In deze zaak heeft de Hoge Raad op 20 december 2013 uitspraak gedaan in het cassatieberoep van belanghebbende tegen de uitspraak van het Gerechtshof Arnhem-Leeuwarden van 5 maart 2013. Het Gerechtshof had eerder een uitspraak gedaan in hoger beroep tegen een beschikking van de Rechtbank te Arnhem, die betrekking had op de aansprakelijkstelling van belanghebbende ingevolge de Invorderingswet 1990. Belanghebbende heeft tegen de uitspraak van het Gerechtshof beroep in cassatie ingesteld en daarbij verschillende middelen voorgesteld.
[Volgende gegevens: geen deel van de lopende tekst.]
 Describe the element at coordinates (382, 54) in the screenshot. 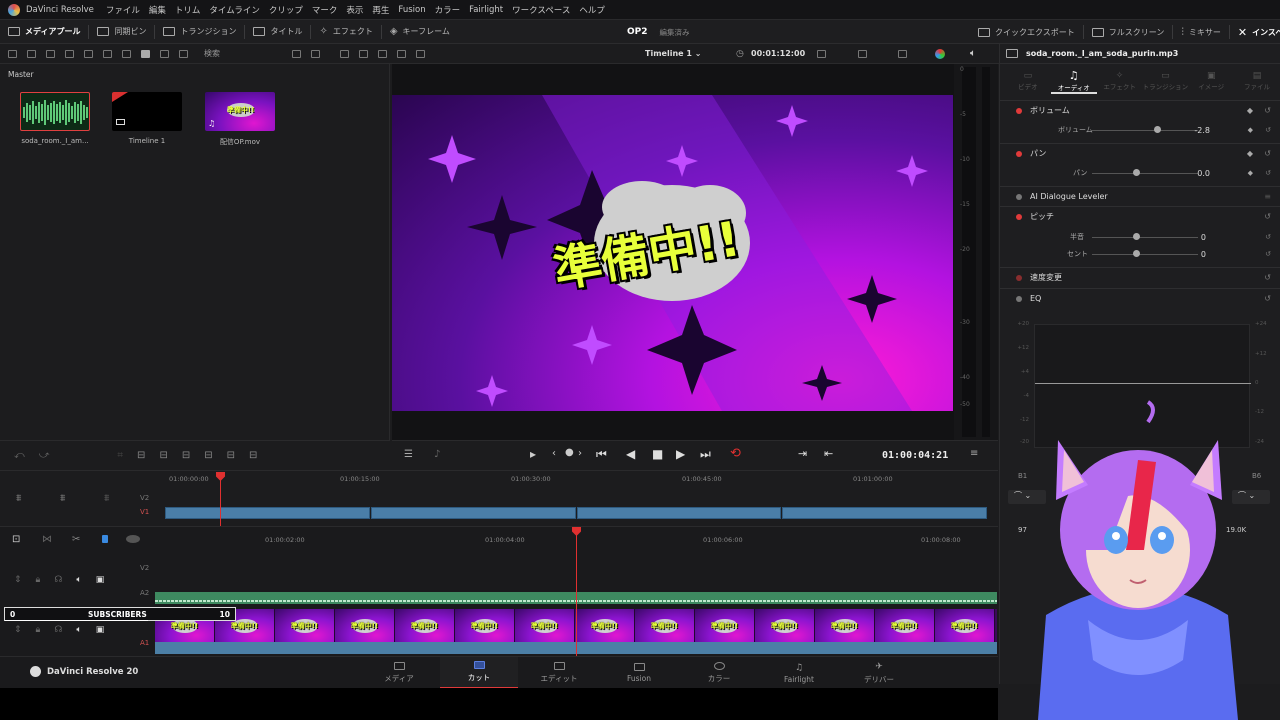

I see `split-icon` at that location.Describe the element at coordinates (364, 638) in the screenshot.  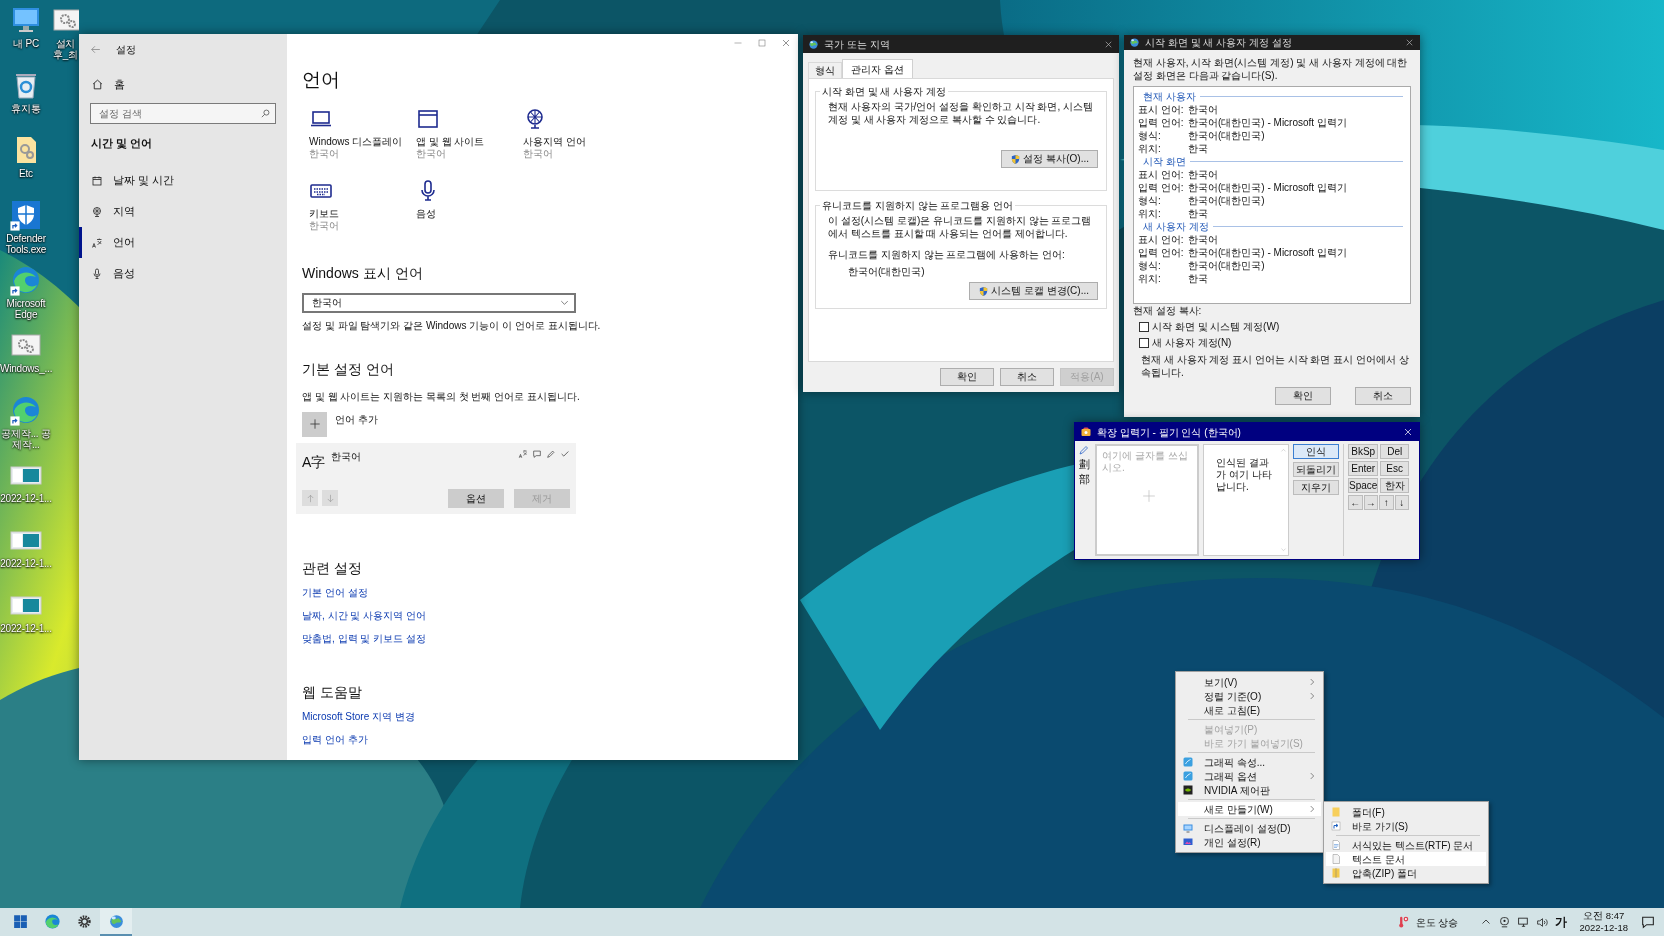
I see `settings-link: 맞춤법, 입력 및 키보드 설정` at that location.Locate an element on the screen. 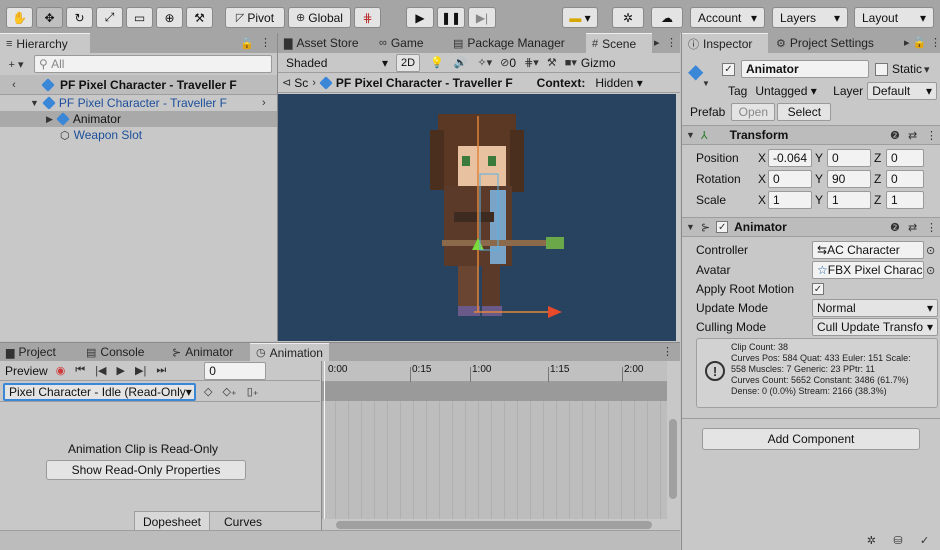  tab-project-settings: ⚙ Project Settings is located at coordinates (825, 43).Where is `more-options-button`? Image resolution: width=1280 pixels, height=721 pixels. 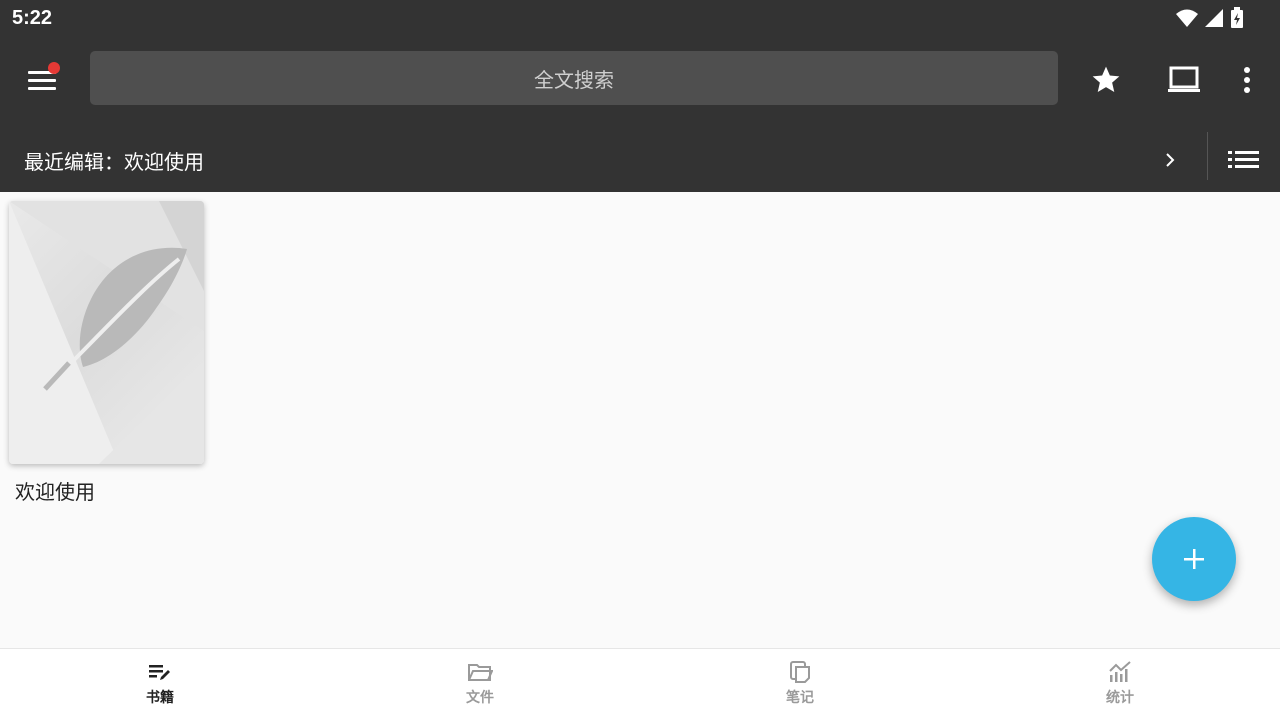 more-options-button is located at coordinates (1247, 80). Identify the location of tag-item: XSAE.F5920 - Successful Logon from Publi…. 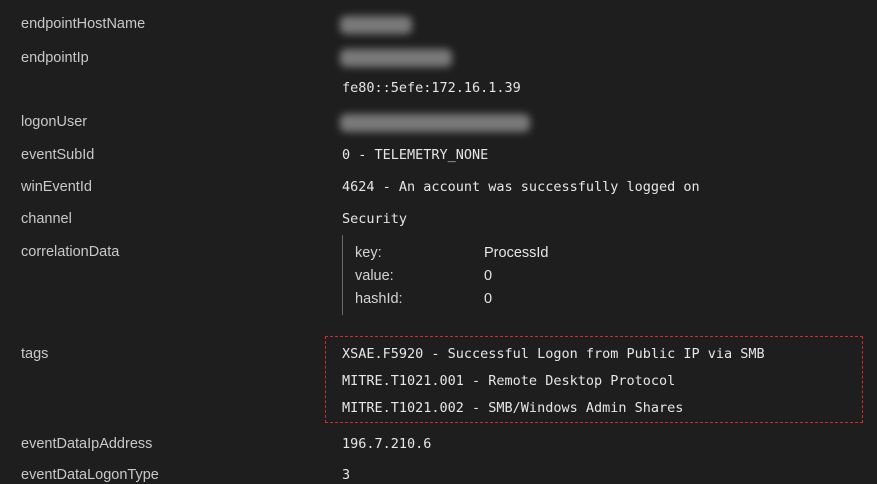
(554, 354).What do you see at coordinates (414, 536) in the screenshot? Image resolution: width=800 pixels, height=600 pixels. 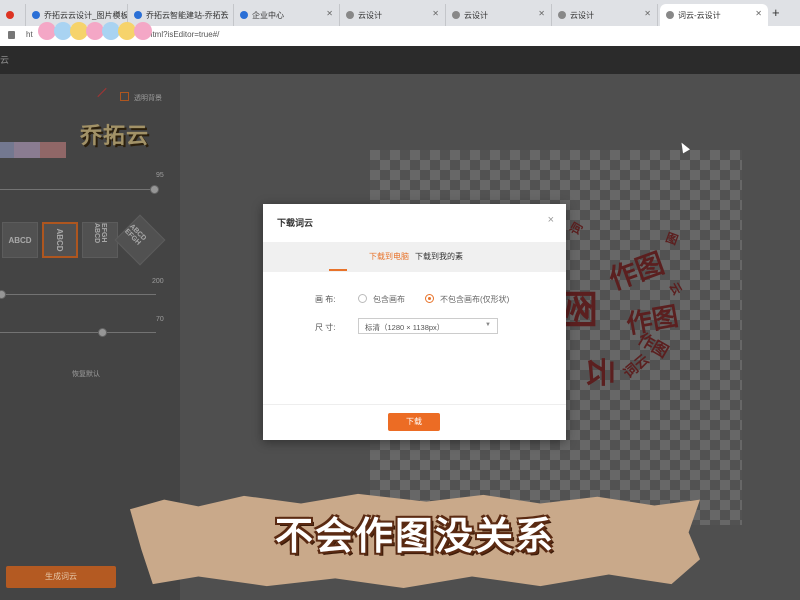 I see `caption-text: 不会作图没关系` at bounding box center [414, 536].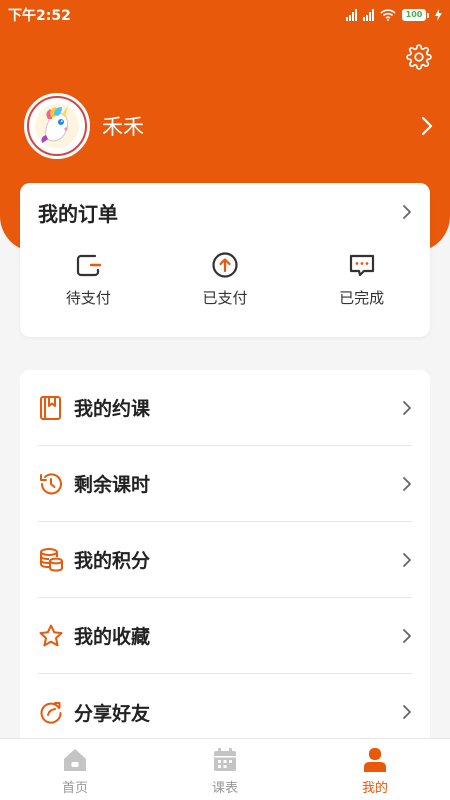 The height and width of the screenshot is (800, 450). I want to click on status-icons: 100, so click(394, 15).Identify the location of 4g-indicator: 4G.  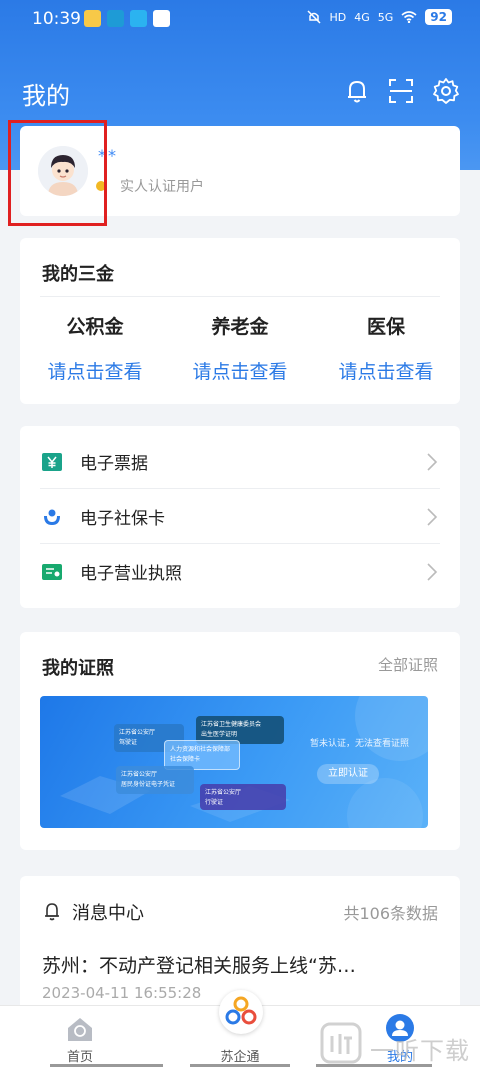
(362, 17). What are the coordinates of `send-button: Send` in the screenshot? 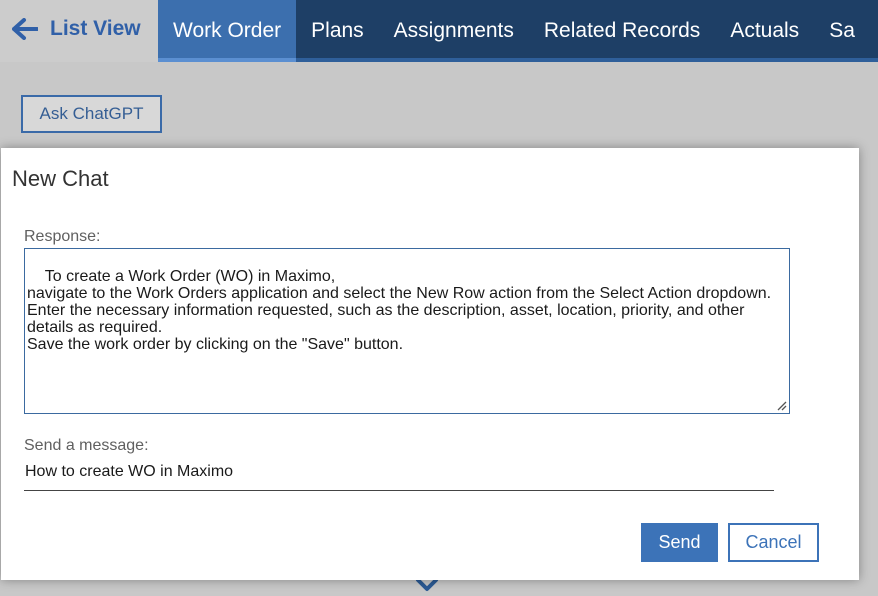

De Staatssecretaris van Financiën heeft hierop een verweerschrift ingediend, waarna belanghebbende een conclusie van repliek heeft ingediend.
De Hoge Raad heeft de voorgestelde middelen beoordeeld en geconcludeerd dat deze niet tot cassatie kunnen leiden. De Hoge Raad oordeelt dat, gezien artikel 81, lid 1, van de Wet op de rechterlijke organisatie, er geen nadere motivering nodig is, omdat de middelen niet nopen tot beantwoording van rechtsvragen die van belang zijn voor de rechtseenheid of de rechtsontwikkeling. Dit betekent dat de Hoge Raad de uitspraak van het Gerechtshof bevestigt.
Wat betreft de proceskosten oordeelt de Hoge Raad dat er geen termen aanwezig zijn voor een veroordeling in de proceskosten. De Hoge Raad verklaart het beroep in cassatie ongegrond, waarmee de eerdere uitspraak van het Gerechtshof in stand blijft. Dit arrest is openbaar uitgesproken en is gewezen door de vice-president en twee raadsheren, met de waarnemend griffier aanwezig.